The idea for the book came from a comment her husband made one day while he was immersed in a football game on TV. “It was a throwaway comment, designed to annoy and it did. It was along the lines of...Chocolate is to women what football is to men…” The idea stuck, and Harris began thinking that “people have these conflicting feelings about chocolate, and that a lot of people who have very little else in common relate to chocolate in more or less the same kind of way. It became a kind of challenge to see exactly how much of a story I could get which was uniquely centred around chocolate.”

Rich with metaphor and gorgeous writing... sit back and gorge yourself on Chocolat. 





Some quotes I liked:

“Life is what you celebrate. All of it. Even its end.”

“The process of giving is without limits.”

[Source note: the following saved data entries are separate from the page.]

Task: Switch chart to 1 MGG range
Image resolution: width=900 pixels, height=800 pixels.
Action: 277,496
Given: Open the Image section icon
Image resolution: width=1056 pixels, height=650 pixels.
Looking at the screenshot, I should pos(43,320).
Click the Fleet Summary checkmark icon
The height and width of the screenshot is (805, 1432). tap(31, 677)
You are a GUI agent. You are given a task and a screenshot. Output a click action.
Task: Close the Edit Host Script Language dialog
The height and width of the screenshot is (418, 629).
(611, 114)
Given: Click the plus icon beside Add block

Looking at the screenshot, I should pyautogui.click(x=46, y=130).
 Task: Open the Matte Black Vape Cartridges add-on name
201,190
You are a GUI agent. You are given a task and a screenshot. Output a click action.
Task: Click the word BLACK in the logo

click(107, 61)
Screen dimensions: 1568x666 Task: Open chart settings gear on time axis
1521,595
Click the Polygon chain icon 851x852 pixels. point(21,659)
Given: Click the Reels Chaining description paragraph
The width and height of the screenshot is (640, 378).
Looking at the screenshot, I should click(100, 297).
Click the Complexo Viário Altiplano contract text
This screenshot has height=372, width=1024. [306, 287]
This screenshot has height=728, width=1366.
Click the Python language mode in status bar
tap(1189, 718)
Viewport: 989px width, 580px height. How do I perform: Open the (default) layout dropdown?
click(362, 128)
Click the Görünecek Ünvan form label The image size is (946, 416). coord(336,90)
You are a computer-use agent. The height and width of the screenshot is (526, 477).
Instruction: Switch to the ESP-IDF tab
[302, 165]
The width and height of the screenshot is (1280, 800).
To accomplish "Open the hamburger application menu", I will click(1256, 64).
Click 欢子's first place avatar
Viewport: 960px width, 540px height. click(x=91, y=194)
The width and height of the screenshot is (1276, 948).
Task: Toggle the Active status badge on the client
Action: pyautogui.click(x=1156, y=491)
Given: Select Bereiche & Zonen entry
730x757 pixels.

“I envy the table its scars, the scorch marks caused by the hot bread tins. I envy its calm sense of time, and I wish I could say: I did this five years ago. I made this mark, this ring caused by a wet coffee cup, this cigarette burn, this ladder of cuts against the wood’s coarse grain. This is where Anouk carved her initials, the year she was six years old, this secret place behind the table leg. I did this on a warm day seven summers ago with the carving knife. Do you remember? Do you remember the summer the river ran dry? Do you remember? I envy the table’s calm sense of place. It has been here a long time. It belongs.”

 

“Happiness. Simple as a glass of chocolate or tortuous as the heart. Bitter. Sweet. Alive.”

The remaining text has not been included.